There's an even more insidious factor that compounds all of that. It's one that makes the victims feel as though seeking help would be futile, according to C.deBaca. "It's the notion that crime in the Hispanic community, in the black community, is not to be taken as seriously. Because that's not where law enforcement officers go, that's where the traffickers decide to go."

Those issues, plus a long-standing commitment by the Congressional Black Caucus to be a voice on Capitol Hill for the vulnerable anywhere, are why Jackson-Lee says putting a stop to human trafficking is a natural part of the mission of the group of African-American elected officials.

"I want to be clear that many of modern-day slavery involves sex, and that it's just as devastating as the slavery we're more familiar with," she told The Root.

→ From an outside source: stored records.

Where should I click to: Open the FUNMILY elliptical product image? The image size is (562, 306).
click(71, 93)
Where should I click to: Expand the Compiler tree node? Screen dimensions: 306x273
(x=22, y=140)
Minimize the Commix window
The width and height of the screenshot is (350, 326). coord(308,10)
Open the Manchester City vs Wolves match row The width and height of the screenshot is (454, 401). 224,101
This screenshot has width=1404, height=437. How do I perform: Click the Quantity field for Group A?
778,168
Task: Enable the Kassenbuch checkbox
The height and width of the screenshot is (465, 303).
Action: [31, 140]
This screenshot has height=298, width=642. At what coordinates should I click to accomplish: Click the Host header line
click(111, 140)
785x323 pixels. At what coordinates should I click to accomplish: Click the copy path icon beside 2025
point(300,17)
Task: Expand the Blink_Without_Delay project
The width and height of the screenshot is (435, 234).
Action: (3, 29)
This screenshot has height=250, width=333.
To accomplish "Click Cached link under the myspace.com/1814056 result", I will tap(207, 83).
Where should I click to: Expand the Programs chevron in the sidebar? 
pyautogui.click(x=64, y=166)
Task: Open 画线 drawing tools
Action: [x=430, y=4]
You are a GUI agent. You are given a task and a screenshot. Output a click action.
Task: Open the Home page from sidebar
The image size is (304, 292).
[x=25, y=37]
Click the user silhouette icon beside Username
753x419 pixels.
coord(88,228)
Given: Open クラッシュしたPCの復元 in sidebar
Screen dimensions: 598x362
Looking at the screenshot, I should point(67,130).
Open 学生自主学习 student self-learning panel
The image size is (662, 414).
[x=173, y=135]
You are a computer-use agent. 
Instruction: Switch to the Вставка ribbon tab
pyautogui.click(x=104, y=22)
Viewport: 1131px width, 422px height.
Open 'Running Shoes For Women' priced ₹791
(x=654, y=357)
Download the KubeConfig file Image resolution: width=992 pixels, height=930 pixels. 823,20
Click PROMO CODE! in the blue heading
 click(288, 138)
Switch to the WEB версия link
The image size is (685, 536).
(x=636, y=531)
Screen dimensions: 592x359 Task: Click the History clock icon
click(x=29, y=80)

On March 8, 2013, President Obama signed legislation that renewed the nation's most important tool to fight modern-day slavery, the Trafficking Victims Protection Act.

Lee says it's not enough.

"We need specific legislation -- more local and state law enforcement to be alert to issues of human trafficking in states and local jurisdictions. We need more trained law enforcement so that we can prevent this," she said.

For Saadar Sar the effort is a desperate one. "Many of these girls are the great-great-granddaughters of those who were enslaved during an earlier part of our history," she says. "We must do the work of building underground railroads away from this new form of slavery."